[Screenshot grounding data]

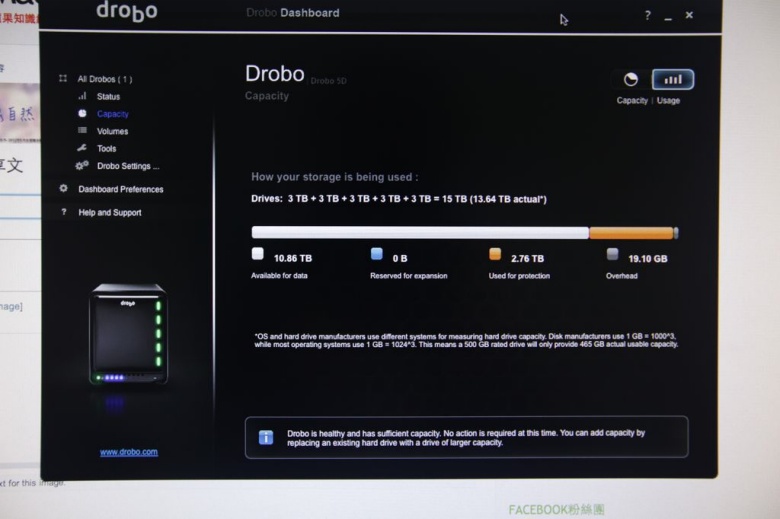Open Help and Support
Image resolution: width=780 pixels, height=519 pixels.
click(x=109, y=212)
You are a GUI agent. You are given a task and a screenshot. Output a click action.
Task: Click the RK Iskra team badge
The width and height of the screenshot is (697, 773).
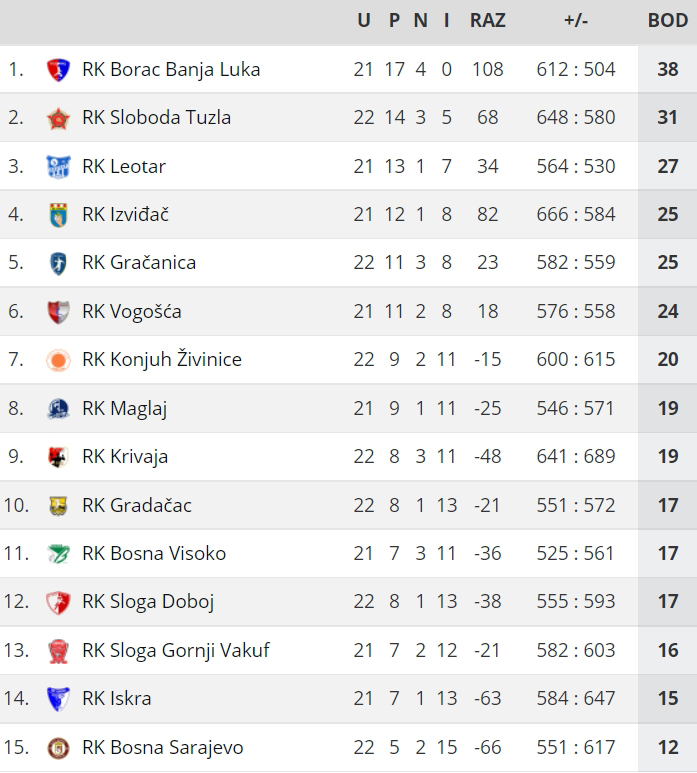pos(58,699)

• _EXERCISE BRIEF_
Please repeat exactly the lines from the one containing "Task: Click the RK Iskra team badge" through the last line of the records, both included, and leave out the pictures.

• _RESULT OF THIS EXERCISE_
Task: Click the RK Iskra team badge
The width and height of the screenshot is (697, 773).
pos(58,699)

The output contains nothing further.